Don José se levantó a mear a las tres de la madrugada. En el apuro se dejo los lentes en la mesita de luz, y si llego al baño con una pantufla puesta fue porque a último momento se acordó de que el piso a estas horas esta helado. La otra pantufla, cabe aclarar, salio despedida con el envión de la urgencia y acabo escondida debajo del sillón, medio tapada por una camisa usada. Ya aliviado, se acomodó los calzones y mentalmente le hizo un corte de manga a los pañales para adultos que su hija le había comprado después de su último accidente nocturno, y que nunca, nunca iba a usar, aunque se despierte mojado todos los santos días. Trató de mirarse en el espejo, comprobar si estaba tan viejo como lo hacían sentir, pero sin los anteojos lo único que veía del otro lado era un manchon amarillento que fruncía lo que tendrían que ser sus ojos, en una expresión que Don José creyó que era de asco. Puteando se fue de vuelta a la cama.
* * *
Hacía las siete de la mañana Don José ya se había levantado definitivamente, desayunado, limpiado el piso del baño, víctima de su puntería en declive, y se disponía a baldear la vereda, que si no lo hacía él ¿quién lo iba a hacer? Su mujer, Doña Rosa, con quien había compartido un mismo título y cincuenta y tres aniversarios de matrimonio rutinario y feliz, había muerto mientras dormía la siesta, la primera tarde de primavera del año anterior. Por otro lado, su jubilación de empleado bancario no le alcanzaba para contratar a una empleada que limpie por el, y si sí le alcanzaba, se negaba a pagarle a alguien por hacer algo que bien podía hacer el mismo. Su hija, que ya mencionamos más atrás, iba a visitarlo un fin de semana sí y otro no, ya que vivía en una ciudad vecina, con su propia familia, compuesta por un marido abogado, que a Don José nunca le termino de caer bien, un nene de dieciséis años que solo le decía abuelo cuando le quería pedir algo, una nena de catorce que era el capricho encarnado, y un retoño tardío de un año y 8 meses que apenas balbuceaba, y que a diferencia de sus padres y sus hermanos, todos morochos, era colorado como él. Cuando era sincero consigo mismo reconocía que Luís, así se llamaba el pichón, era el único que de verdad le caía bien.

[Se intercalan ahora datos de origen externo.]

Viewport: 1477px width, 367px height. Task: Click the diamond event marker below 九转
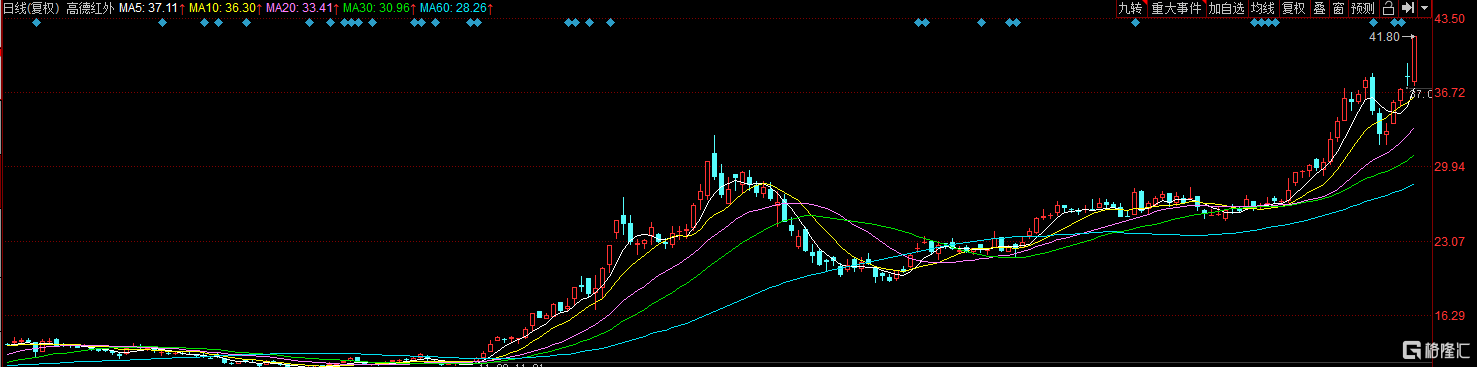point(1135,23)
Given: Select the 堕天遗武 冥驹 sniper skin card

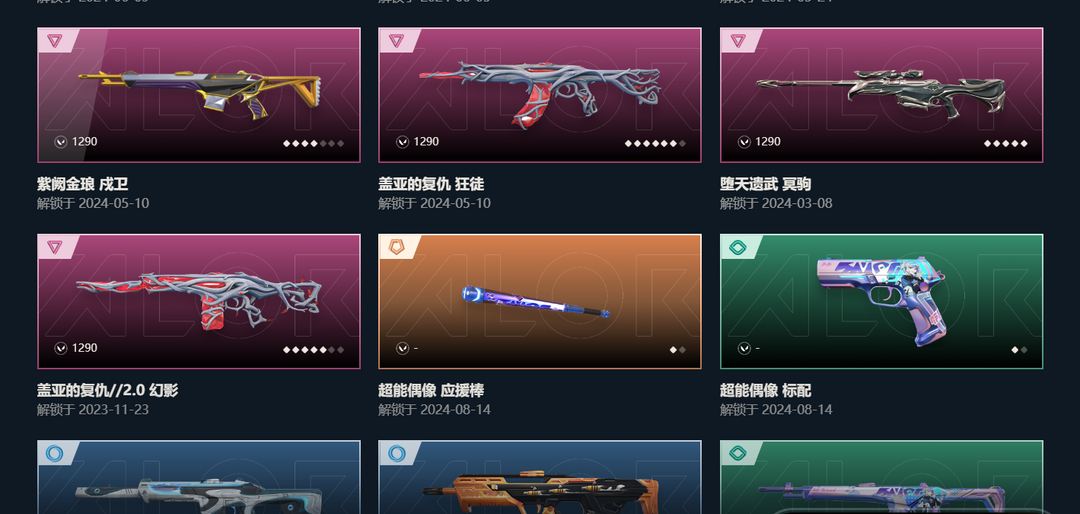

La cosa es que al final del día – o al medio, o al principio, como en este caso – Don José era un pobre y viudo jubilado que vivía solo en una casa demasiado grande para él y que, planeada para ser el hogar de una familia, ahora se había transformado en el último punto de resistencia de un hombre contra la vejez y el olvido.
Primera parte de lo que supone ser un cuento largo. No se como lo ire a terminar, con el tiempo que pasó desde que lo empecé a escribir también pasaron mis ideas.